**What to produce**
Somewhere below are a line with "Instruction: Select bet row (6) ワイド 07-14" and a later line with "You are a computer-use agent. The image". Output exactly those lines and all lines between them.

Saved data entries
╔══

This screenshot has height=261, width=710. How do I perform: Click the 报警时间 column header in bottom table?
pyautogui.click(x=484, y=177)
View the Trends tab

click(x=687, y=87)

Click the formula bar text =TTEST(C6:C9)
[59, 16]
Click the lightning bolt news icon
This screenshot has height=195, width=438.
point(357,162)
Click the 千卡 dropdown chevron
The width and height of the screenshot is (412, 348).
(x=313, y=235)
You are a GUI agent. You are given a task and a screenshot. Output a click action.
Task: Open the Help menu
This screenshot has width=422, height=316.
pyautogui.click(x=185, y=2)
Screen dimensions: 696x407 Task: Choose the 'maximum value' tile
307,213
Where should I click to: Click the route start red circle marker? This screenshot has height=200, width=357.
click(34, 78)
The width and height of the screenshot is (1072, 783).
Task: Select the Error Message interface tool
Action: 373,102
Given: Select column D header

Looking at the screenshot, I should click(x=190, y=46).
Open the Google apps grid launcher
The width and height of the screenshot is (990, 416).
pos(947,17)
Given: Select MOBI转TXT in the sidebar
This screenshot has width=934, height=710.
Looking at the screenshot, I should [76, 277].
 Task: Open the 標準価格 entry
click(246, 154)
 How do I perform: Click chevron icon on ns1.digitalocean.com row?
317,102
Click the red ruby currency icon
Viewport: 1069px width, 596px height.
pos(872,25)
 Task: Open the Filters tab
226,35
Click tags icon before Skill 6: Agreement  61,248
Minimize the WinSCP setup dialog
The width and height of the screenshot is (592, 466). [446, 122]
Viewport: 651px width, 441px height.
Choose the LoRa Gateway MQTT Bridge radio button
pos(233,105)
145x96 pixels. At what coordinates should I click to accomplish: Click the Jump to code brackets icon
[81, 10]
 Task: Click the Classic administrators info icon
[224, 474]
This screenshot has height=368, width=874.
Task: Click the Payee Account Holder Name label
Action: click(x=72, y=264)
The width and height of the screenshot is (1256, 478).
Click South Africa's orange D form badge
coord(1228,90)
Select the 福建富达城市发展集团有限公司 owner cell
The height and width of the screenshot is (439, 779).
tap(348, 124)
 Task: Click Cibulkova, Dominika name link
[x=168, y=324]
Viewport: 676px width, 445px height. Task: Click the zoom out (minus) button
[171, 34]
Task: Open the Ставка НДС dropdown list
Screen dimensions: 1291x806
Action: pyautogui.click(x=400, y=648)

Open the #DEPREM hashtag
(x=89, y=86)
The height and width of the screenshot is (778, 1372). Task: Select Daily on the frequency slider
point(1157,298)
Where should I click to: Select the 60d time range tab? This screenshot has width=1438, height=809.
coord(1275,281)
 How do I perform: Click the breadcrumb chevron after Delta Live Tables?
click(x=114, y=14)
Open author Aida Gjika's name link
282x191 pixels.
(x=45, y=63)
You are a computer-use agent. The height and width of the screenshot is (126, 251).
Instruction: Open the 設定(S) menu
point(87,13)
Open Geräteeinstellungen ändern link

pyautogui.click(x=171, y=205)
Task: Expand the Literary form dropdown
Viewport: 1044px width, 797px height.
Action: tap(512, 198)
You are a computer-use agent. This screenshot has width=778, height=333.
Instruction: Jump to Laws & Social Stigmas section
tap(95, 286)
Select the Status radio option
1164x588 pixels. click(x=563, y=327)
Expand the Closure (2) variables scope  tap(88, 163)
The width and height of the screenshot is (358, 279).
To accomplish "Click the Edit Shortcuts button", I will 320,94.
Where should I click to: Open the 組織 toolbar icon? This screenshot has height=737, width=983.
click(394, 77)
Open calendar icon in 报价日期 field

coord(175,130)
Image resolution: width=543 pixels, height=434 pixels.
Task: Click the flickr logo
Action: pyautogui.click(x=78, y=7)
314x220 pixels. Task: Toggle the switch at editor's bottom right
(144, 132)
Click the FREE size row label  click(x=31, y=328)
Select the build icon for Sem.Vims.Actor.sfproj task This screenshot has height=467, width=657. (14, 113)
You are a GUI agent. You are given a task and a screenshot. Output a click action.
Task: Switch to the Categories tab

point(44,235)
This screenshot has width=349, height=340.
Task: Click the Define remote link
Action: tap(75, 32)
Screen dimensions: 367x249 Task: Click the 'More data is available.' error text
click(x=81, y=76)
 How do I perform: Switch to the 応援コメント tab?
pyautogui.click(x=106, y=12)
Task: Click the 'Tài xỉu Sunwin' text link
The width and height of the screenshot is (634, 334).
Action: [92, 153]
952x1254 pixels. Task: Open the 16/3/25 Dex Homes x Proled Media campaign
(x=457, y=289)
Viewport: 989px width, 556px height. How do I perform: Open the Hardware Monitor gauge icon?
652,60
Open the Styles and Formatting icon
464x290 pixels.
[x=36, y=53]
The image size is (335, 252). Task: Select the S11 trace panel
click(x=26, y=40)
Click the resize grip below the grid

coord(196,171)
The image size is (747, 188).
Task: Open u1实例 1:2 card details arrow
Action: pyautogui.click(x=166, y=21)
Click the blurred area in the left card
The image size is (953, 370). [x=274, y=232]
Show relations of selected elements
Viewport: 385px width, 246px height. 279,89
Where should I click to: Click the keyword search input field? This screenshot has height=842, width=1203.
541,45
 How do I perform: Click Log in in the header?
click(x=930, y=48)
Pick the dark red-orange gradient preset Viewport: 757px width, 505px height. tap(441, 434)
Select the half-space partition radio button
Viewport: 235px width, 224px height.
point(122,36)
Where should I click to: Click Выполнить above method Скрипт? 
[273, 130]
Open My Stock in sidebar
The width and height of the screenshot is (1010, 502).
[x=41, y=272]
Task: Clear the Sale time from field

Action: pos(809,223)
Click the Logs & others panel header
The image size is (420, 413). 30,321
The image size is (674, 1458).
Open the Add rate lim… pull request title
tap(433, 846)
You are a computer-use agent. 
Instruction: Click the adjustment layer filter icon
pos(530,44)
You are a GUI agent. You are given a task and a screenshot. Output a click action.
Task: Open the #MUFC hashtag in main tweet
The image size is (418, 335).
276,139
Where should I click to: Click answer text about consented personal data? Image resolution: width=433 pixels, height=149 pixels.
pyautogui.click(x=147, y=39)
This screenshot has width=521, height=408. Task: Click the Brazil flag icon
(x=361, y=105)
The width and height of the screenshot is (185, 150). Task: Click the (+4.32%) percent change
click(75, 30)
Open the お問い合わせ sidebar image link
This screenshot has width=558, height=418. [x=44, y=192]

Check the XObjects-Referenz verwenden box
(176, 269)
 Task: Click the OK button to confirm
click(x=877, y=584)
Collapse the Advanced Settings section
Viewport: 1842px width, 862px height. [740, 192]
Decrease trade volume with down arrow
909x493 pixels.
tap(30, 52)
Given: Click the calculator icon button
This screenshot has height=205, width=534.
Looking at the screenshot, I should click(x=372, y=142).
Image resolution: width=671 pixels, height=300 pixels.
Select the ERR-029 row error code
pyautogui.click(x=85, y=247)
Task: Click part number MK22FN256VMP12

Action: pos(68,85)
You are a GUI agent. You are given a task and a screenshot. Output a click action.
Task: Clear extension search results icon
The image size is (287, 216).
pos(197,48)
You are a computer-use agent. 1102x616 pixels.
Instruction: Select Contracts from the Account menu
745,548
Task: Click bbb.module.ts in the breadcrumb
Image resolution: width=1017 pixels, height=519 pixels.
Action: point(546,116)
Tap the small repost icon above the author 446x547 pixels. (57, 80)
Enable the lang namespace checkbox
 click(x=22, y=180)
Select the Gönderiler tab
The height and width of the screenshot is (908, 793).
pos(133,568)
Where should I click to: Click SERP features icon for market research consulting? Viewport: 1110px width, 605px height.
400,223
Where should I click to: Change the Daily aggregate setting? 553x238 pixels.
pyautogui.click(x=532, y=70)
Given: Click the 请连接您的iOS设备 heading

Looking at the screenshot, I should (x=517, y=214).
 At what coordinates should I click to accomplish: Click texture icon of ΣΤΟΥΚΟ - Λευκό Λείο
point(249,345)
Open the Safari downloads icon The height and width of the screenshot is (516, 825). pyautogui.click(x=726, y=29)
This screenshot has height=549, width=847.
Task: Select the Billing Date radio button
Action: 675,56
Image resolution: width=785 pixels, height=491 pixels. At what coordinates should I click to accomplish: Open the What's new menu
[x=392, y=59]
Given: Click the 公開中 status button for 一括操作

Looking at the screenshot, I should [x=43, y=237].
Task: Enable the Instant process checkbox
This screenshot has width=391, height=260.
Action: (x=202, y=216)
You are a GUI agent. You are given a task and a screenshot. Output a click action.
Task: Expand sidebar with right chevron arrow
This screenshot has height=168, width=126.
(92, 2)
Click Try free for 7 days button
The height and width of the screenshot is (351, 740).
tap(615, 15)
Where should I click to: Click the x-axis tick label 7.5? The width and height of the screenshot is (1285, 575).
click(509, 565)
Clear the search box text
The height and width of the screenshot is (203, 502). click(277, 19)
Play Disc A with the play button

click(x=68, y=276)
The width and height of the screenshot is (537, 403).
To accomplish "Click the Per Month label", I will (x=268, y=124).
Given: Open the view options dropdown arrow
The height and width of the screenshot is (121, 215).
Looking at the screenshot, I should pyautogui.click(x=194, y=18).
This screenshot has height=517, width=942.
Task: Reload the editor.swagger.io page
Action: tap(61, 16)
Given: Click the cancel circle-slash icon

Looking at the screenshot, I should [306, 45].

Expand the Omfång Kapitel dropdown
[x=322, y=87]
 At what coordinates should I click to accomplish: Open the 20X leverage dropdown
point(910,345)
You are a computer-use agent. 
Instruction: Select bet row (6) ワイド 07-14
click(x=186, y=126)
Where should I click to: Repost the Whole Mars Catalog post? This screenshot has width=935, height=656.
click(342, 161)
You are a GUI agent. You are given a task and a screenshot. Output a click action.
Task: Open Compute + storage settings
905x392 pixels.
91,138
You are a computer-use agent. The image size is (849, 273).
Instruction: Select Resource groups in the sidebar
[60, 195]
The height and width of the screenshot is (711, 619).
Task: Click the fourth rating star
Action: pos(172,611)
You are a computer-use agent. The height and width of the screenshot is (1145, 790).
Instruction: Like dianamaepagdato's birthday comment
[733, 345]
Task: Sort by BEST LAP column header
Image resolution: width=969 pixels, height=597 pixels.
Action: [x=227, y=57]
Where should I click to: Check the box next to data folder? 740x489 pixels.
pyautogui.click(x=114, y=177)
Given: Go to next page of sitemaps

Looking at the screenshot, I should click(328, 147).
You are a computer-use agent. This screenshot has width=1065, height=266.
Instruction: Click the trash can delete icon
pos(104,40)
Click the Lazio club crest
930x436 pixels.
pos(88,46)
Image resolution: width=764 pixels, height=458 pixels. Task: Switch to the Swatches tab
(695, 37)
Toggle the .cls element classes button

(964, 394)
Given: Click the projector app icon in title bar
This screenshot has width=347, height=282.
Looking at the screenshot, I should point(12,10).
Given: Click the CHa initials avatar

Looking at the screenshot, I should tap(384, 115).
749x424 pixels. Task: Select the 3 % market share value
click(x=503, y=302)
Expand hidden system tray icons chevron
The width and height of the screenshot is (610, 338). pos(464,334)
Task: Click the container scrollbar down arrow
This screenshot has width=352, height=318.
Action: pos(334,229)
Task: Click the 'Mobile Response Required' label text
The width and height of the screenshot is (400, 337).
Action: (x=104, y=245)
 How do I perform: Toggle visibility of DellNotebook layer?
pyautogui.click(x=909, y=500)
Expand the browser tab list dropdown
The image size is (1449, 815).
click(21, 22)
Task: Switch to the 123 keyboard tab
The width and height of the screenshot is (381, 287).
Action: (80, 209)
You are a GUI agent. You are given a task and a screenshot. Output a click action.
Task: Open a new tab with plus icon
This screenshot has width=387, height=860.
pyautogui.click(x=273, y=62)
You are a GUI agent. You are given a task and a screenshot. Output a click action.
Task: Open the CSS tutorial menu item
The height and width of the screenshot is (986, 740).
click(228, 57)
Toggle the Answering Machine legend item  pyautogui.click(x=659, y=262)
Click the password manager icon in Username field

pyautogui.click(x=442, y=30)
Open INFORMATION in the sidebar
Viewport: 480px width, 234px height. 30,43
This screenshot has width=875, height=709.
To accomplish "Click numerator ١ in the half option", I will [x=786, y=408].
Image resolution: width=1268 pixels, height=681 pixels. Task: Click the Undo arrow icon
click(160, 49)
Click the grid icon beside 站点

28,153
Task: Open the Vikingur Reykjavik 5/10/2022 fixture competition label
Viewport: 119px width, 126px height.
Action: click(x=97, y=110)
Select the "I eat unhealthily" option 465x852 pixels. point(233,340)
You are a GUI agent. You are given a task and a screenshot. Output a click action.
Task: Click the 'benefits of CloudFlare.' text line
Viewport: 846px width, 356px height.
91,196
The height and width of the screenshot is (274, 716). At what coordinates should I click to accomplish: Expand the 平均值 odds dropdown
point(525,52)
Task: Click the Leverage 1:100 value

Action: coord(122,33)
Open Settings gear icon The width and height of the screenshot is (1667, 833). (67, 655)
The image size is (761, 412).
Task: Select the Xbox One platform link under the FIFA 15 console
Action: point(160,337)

╚══

**Solution to this exercise**
Instruction: Select bet row (6) ワイド 07-14
click(x=186, y=126)
Where should I click to: Repost the Whole Mars Catalog post? This screenshot has width=935, height=656.
click(342, 161)
You are a GUI agent. You are given a task and a screenshot. Output a click action.
Task: Open Compute + storage settings
905x392 pixels.
91,138
You are a computer-use agent. The image size is (849, 273).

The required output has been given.